16. You SHALL realize that actually any man anywhere reminds you of your ex.
17. Including the meat heads at the gym--so, you SHALL do 150 squats instead of 50 squats and smugly think to yourself "Let me show you how it's done, boys."
18. You SHALL rediscover the merits of refined sugar, white flour, trans fats and Vodka(see #17 again).
19. You SHALL stop shaving your legs every. single. freaking. day.
20. You SHALL be fully aware of all the things you shouldn't say and then you SHALL say them anyway. Ditto for the rebound you shouldn't date, the dog you shouldn't buy, and the red hair that looked so so cute on Rachel McAdams.
21. You SHALL run into your ex with his new girlfriend for the first time when stumbling out of a cab one morning with crimped hair and glitter on your cheek. You SHALL be wearing an acid-washed denim skirt and ripped leggings after having attended an 80s bash in the Hamptons the night before. (I swear! No seriously! I meant to look like this and oh my, yes, it's soooo nice to finally meet you, Katarina).
22. You SHALL assign a totally unfair,impromptu, in-class essay and blog when you should be teaching and not feel even a half of an ounce of professional guilt.
23. You SHALL be left only with photos of you with your ex, taken by your ex, or taken for your ex, which leads to the unfortunate "No photo available" on all those dating sites you plan to join, like, now.
24. You shall promise yourself you won't call and then you will.
25. You shall promise yourself you won't cry AGAIN and then grrrr... you will.
26. Sad but true-you SHALL once more contemplate the convent or perhaps updating your spring wardrobe with large maroon cardigans, but you (listen very very carefully here, ladies)SHALL NEVER EVER contemplate buying a multitude of cats.

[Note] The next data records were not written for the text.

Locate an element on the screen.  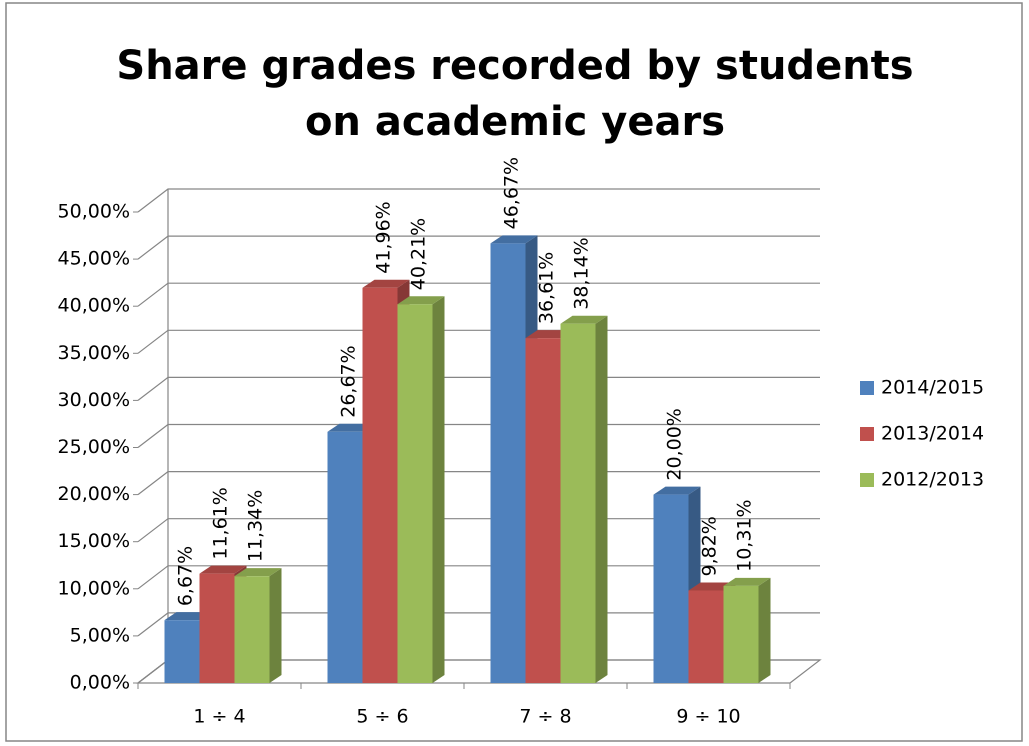
value-label: 20,00% is located at coordinates (675, 444).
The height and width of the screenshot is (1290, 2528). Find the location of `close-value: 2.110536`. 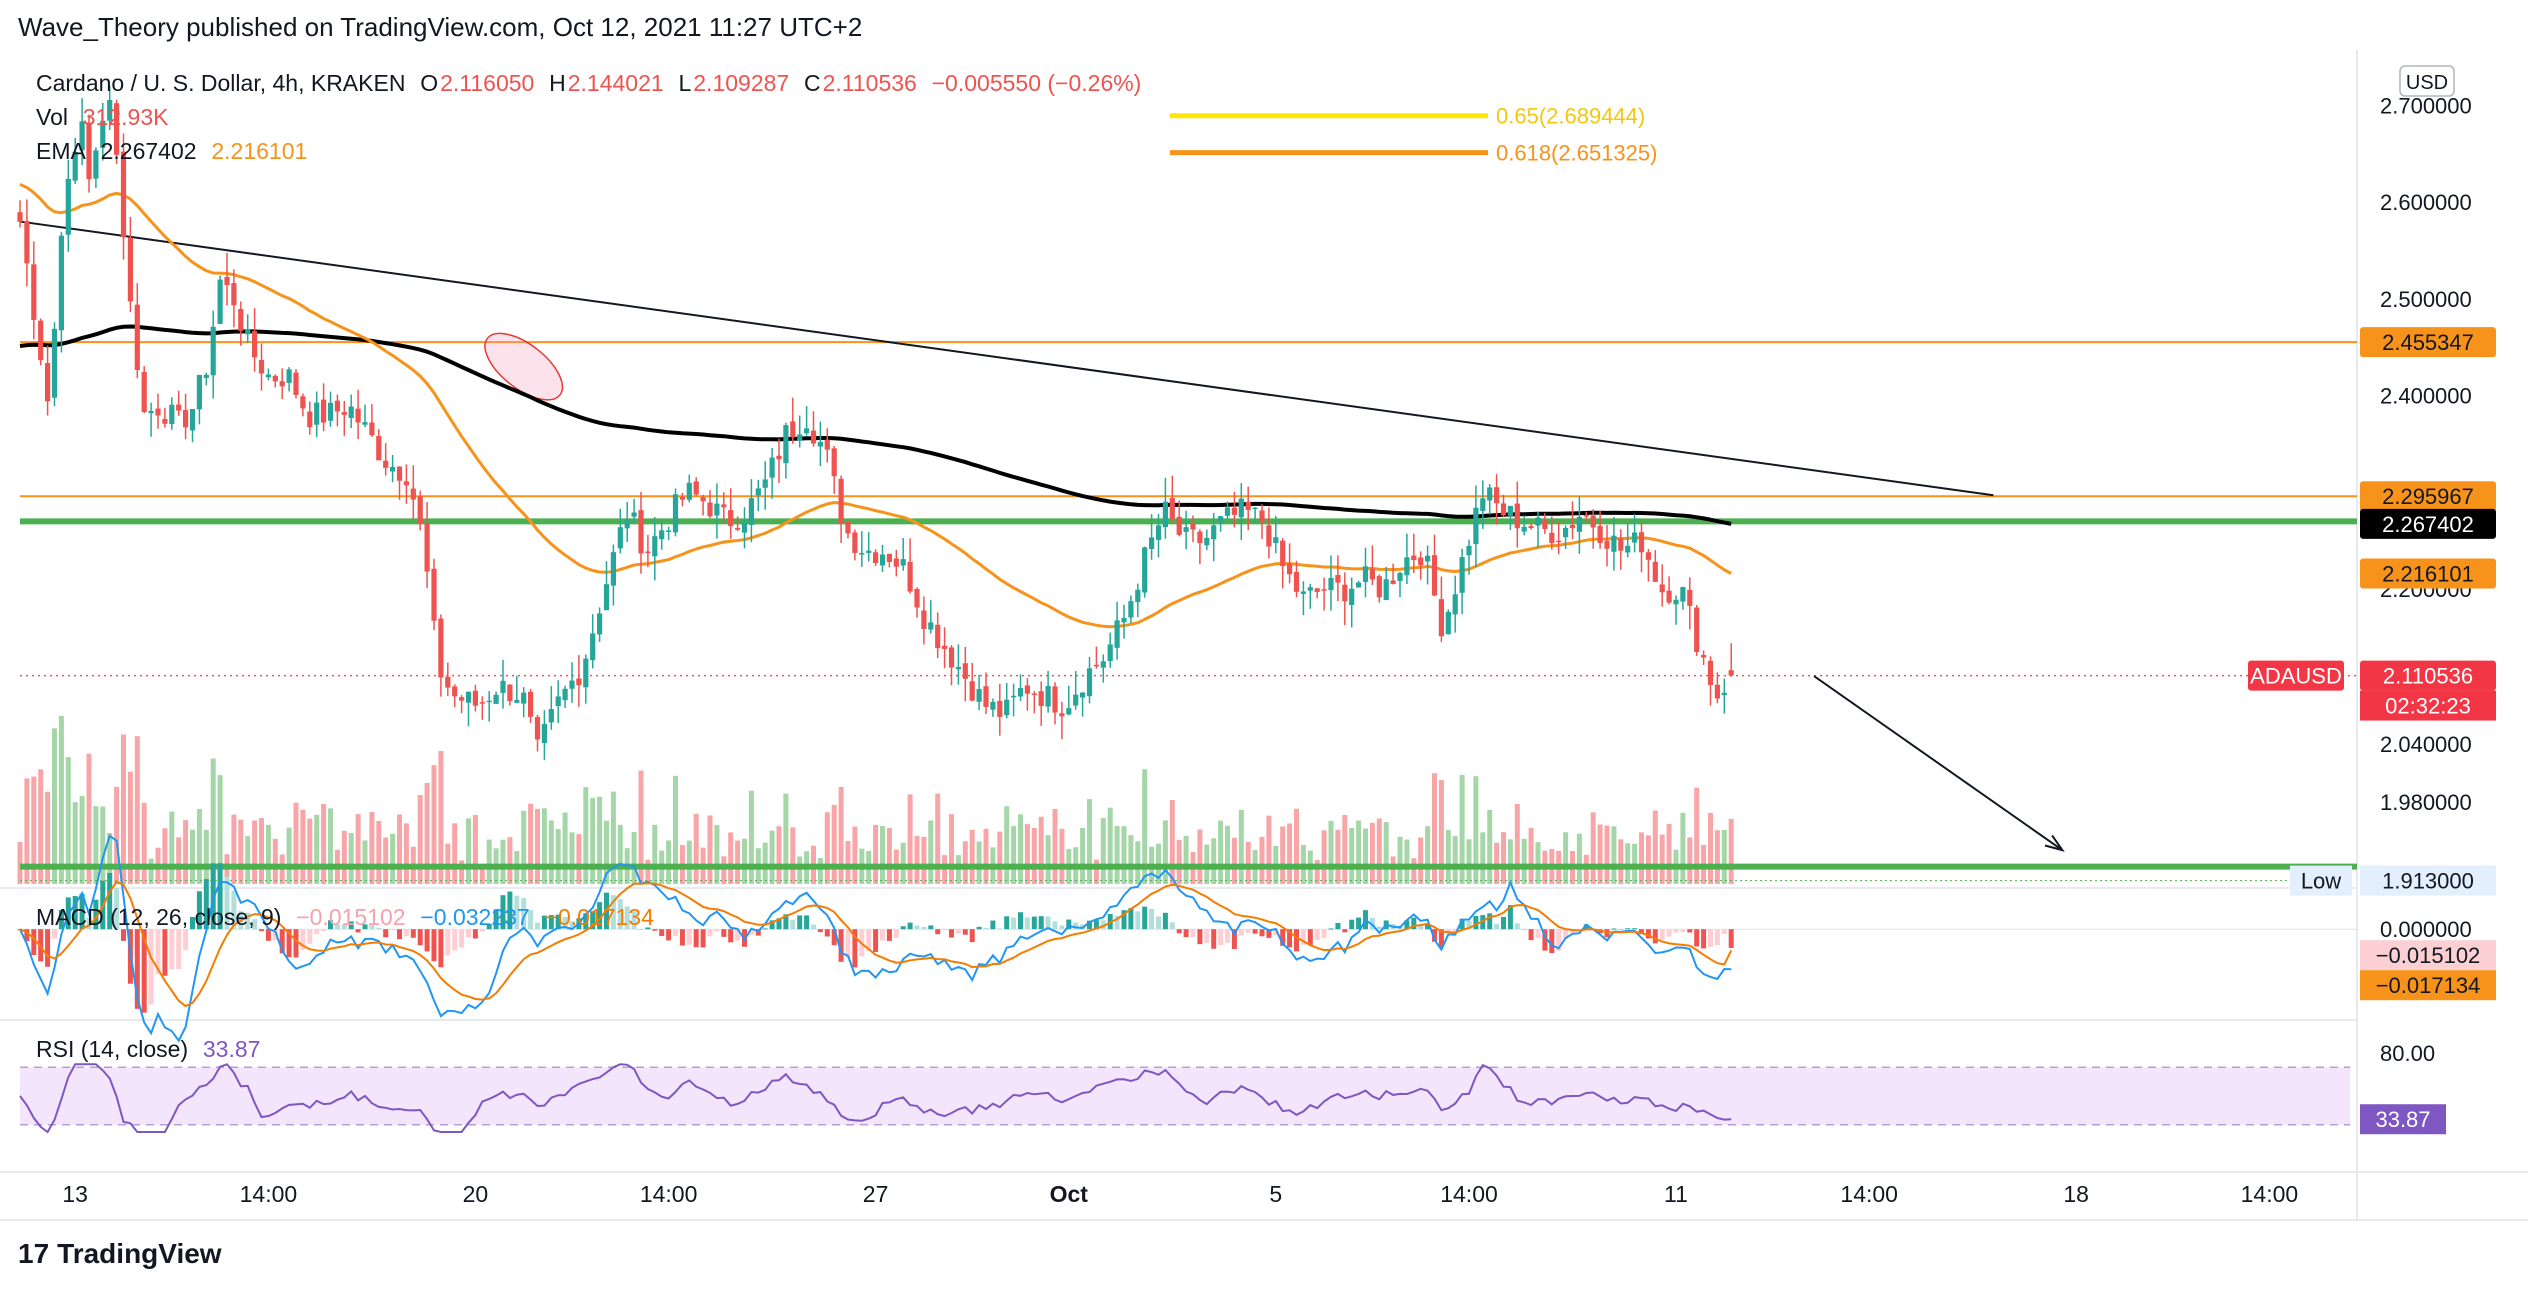

close-value: 2.110536 is located at coordinates (870, 83).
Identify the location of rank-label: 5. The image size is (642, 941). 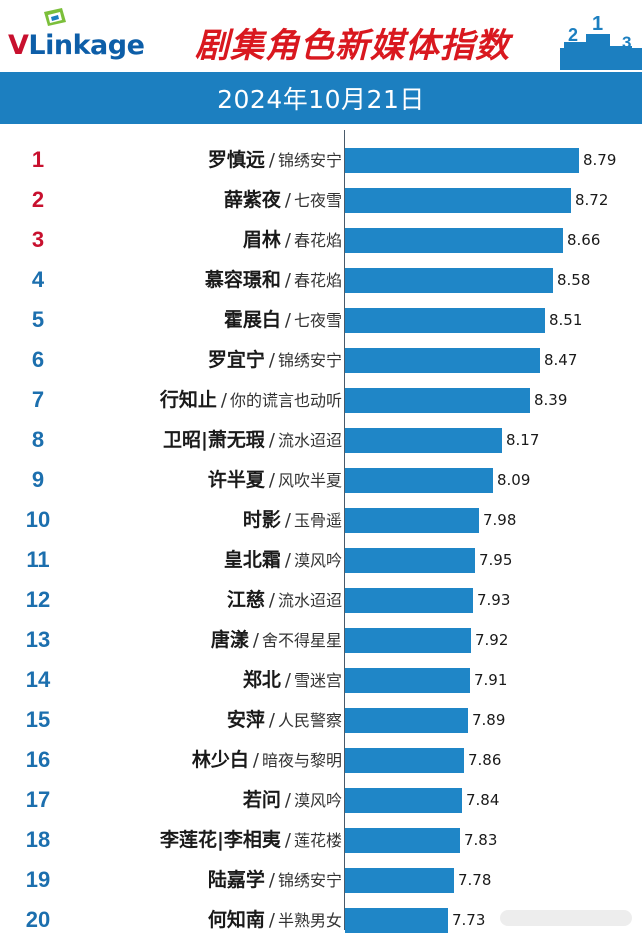
(38, 320).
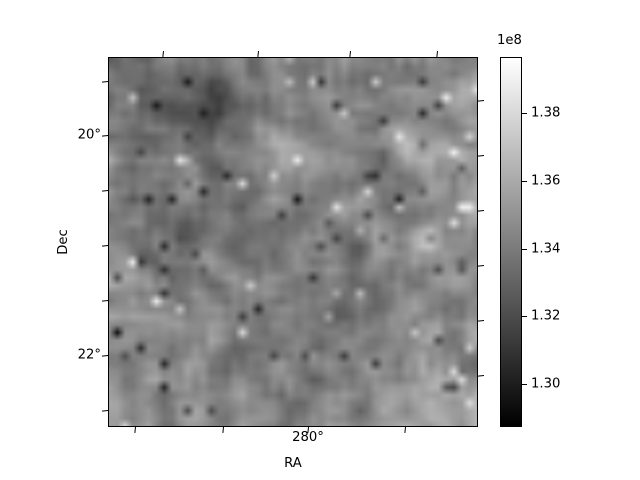  I want to click on x-tick-label-280: 280°, so click(308, 438).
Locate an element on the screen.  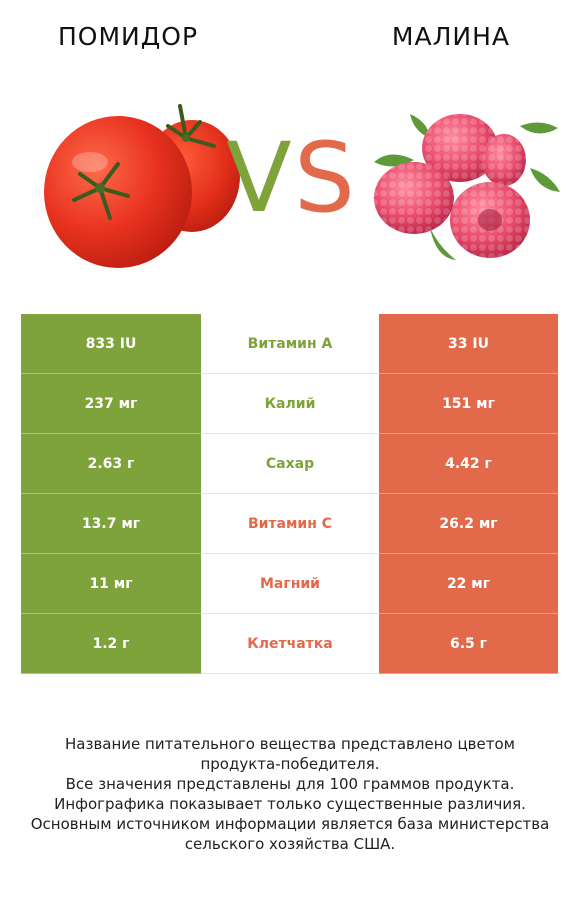
raspberry-value: 26.2 мг is located at coordinates (468, 524).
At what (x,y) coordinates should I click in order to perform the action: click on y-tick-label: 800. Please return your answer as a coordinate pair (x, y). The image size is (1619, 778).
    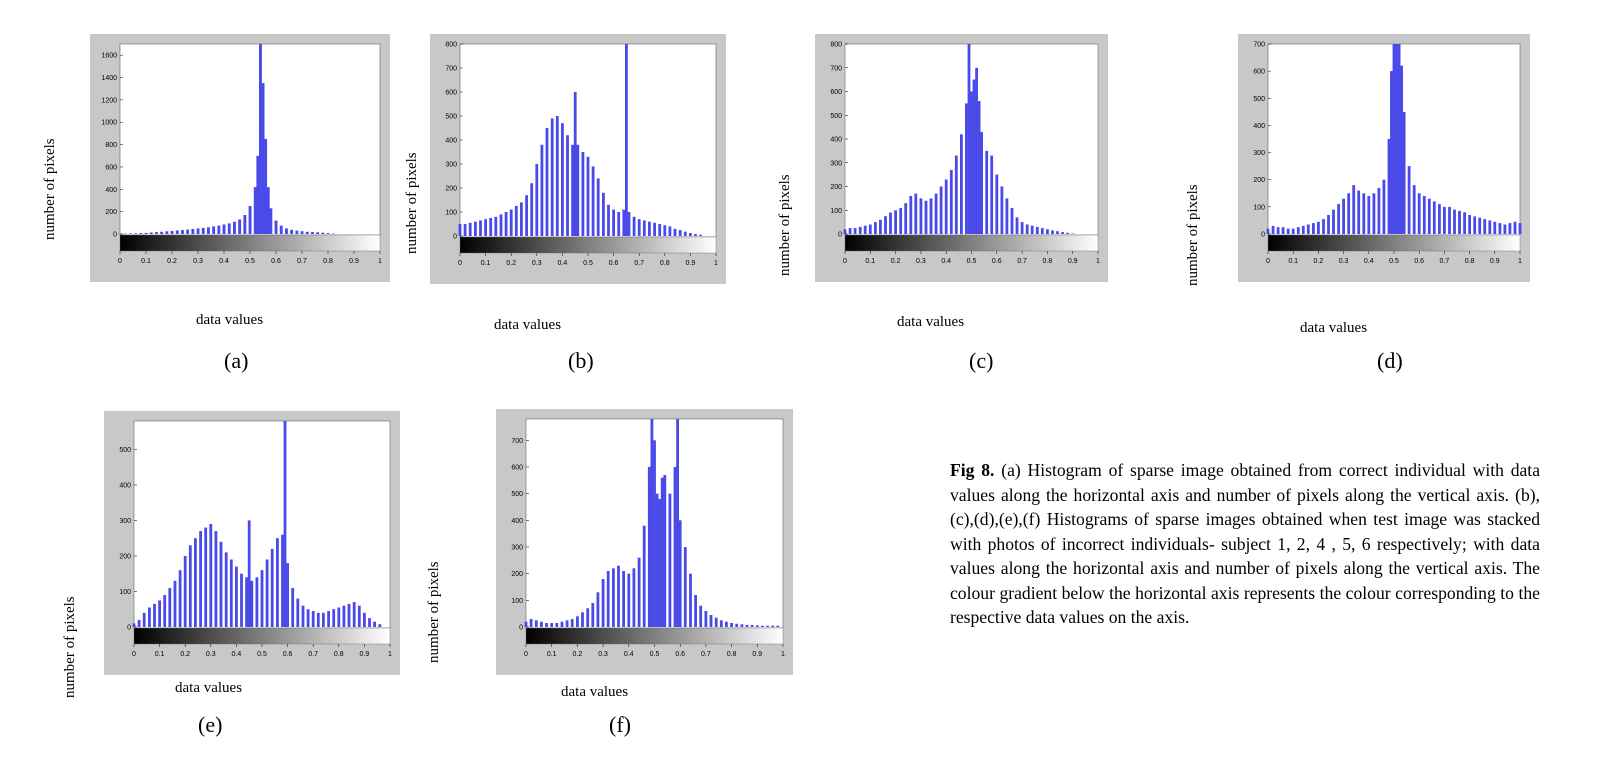
    Looking at the image, I should click on (451, 46).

27. You SHALL spend an inordinate amount of time in the hosiery aisle at Target weighing your options. Ditto for the "Guides to Amish Quilt-making" aisle at Barnes and Noble.
28. You SHALL take a stroll down your dark side. Oh you SHALL.
29. You SHALL contemplate all sorts of unsavory things that fall squarely under the category of "Hell hath no fury..."
29. You SHALL, however, restrain yourself. For your sake, dear. Not his.
30. You SHALL swear by all you know to be true in this world that you won't laugh again AND THEN...AND THEN...
one random Friday afternoon you will.